Thin basement membrane disease

It is characterized by torpid microhematuria of a familial nature against the background of preserved renal functions. Biopsy reveals typical changes in the renal tissue in the form of diffuse uniform thinning of the glomerular basement membrane (<200-250 nm in more than 50% of glomerular capillaries). In case of extrarenal manifestations of pathology, it is necessary to exclude kidney damage against the background of systemic diseases and hemorrhagic vasculitis. To exclude systemic pathology, blood is examined for the presence of markers: LE cells, antibodies to DNA, ANF, lupus anticoagulant, antineutrophil cytoplasmic antibodies (ANCA), antiphospholipid and anticardiolipin antibodies. The concentration of cryoprecipitates is also determined.

Hereditary nephritis

It may first appear after an acute respiratory viral infection or streptococcal infection, including in the form of macrohematuria. However, with hereditary nephritis, the development of nephritic syndrome is not typical, and hematuria is persistent.

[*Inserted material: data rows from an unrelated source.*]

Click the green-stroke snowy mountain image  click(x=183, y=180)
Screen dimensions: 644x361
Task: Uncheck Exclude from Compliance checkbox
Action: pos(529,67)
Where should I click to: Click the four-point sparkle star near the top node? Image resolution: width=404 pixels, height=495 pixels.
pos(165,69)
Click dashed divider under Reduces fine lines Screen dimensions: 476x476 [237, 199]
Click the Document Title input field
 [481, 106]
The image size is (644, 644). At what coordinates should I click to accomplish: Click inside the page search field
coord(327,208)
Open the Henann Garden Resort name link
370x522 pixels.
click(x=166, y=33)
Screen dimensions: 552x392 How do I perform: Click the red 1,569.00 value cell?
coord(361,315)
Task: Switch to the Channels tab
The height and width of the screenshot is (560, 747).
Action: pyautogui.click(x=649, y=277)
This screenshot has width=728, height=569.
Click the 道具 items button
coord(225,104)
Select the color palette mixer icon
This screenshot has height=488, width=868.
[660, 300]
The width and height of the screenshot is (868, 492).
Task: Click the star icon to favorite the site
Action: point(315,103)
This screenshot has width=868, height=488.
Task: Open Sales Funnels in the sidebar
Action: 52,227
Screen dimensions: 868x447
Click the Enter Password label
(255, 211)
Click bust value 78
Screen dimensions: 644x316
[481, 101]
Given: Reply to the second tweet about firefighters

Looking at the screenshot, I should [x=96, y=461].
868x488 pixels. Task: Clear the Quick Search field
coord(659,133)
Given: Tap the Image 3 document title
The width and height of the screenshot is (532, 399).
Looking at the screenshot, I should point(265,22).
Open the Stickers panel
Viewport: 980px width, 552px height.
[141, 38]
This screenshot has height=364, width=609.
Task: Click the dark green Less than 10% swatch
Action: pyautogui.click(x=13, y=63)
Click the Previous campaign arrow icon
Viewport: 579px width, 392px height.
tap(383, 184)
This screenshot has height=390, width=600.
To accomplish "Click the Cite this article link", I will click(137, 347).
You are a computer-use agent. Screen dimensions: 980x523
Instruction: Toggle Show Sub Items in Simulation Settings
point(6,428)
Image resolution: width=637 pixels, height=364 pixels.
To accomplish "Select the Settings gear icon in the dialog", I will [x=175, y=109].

In addition, families of patients usually have similar kidney diseases, cases of chronic renal failure, and sensorineural hearing loss. The most common type of inheritance of hereditary nephritis is the X-linked dominant type, autosomal recessive and autosomal dominant variants are less common. A presumptive diagnosis is made based on a pedigree analysis. To diagnose hereditary nephritis, 3 of 5 signs must be present:

  • hematuria in several family members;
  • patients with chronic renal failure in the family;
  • thinning and/or disruption of the structure (splitting) of the glomerular basement membrane (GBM) during electron microscopy of a nephrobiopsy specimen;
  • bilateral sensorineural hearing loss determined by audiometry;
  • congenital visual pathology in the form of anterior lenticonus.

In hereditary nephritis, especially in boys, proteinuria progresses during the disease, arterial hypertension appears and the SCF decreases. This is not typical for acute poststreptococcal glomerulonephritis, which proceeds with the sequential disappearance of the urinary syndrome and restoration of kidney function.

The detection of a mutation in the type 4 collagen gene (COL4A3 and COL4A4) confirms the diagnosis of hereditary nephritis with the corresponding symptom complex of the disease.

Rapidly progressive glomerulonephritis

In the development of renal failure against the background of acute poststreptococcal glomerulonephritis, it is necessary to exclude rapidly progressive glomerulonephritis (RPGN), which is manifested by a progressive increase in the concentration of creatinine in the blood over a short period of time and nephrotic syndrome. In acute poststreptococcal glomerulonephritis, acute renal failure is short-term and renal function is quickly restored. RPGN associated with microscopic polyangiitis is characterized by signs of systemic pathology and ANCA in the blood.